Leadership in Life... My sophomore year of college, I was voted into the position of international break chair in Alpha Phi Omega. I led a group of twenty students and one faculty member to Costa Rica for a week of construction on what would become a recreational building for local teens to learn karate, dance, and take English lessons. Our group was of course made up of American college students, mostly white and mostly upper-middle class upbringing. We were not your average construction workers by any means, and there were definitely locals that could have done a better job. So why go? I asked myself this before running for the position, and over time I've become increasingly confident in my conclusion. While perhaps not professional construction workers, all of us in that group came from a place of privilege, receiving higher education to go on to important jobs and careers in our global society. Seeing a country that has been devastated first by colonization and now by the tourism industry, we realized in that week that not only do we have power beyond our imagination, but we have a responsibility to use that power for good in whatever careers we may end up in. We had spent a lot of time that week with a man named Roy. Growing up in a precario of Costa Rica, with the expectation being to join a gang in order to have power and support his family, Roy found his way out through the self-discipline and strength he learned from karate. Strong Missions, the nonprofit we served with, had discovered him in Los Guidos, a precario very similar to where he grew up, teaching children the very thing that saved him. He decided he would be the mentor to these children that he had always wished he had had. Strong Missions sponsored him so that he could do what he loved full time and become a part of the organization. He was a man of few words, but on our last night in CR he got serious and talked to us about his story. Looking around at each of us, he told us that no matter how much he does for his community, he will never have the kind of power that we have as American college students. This story and this statement has stuck with me, with all of us. As we approach graduation, and we all get ready to move and start our lives, I look back with pride at my leadership in a running a trip that will lead all of us to be responsible global citizens.

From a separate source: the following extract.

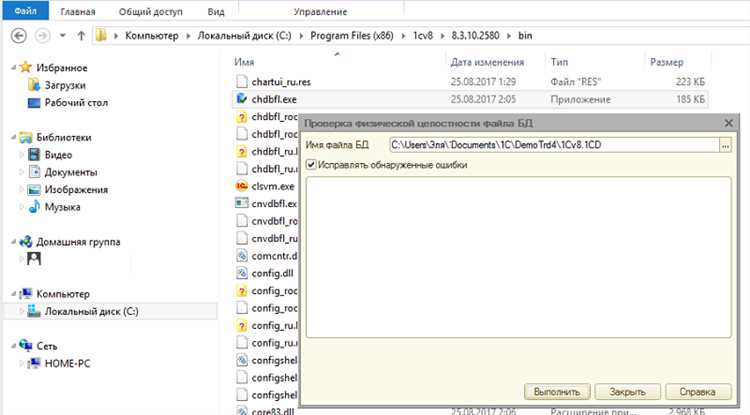Image resolution: width=750 pixels, height=415 pixels.
Task: Collapse the Библиотеки tree section
Action: 13,137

Advice… As millennials, we all get a bad rep for our avocado toast, attachment to our devices, and destroying unnecessary industries. But we have so much power, literally at our finger tips. As technology advances and the world becomes more connected, we find ourselves at a pivotal moment in history, and with all of the start-ups, inventions, and creativity that has already come from our generation we have proved our ability to have impact. My advice to my fellow millennials would be to not get caught up in the trivial, the drama, the mistakes of our twenties and instead to follow our passions head first without looking externally for affirmation - as experts on ourselves, we know what we are capable more than anyone else.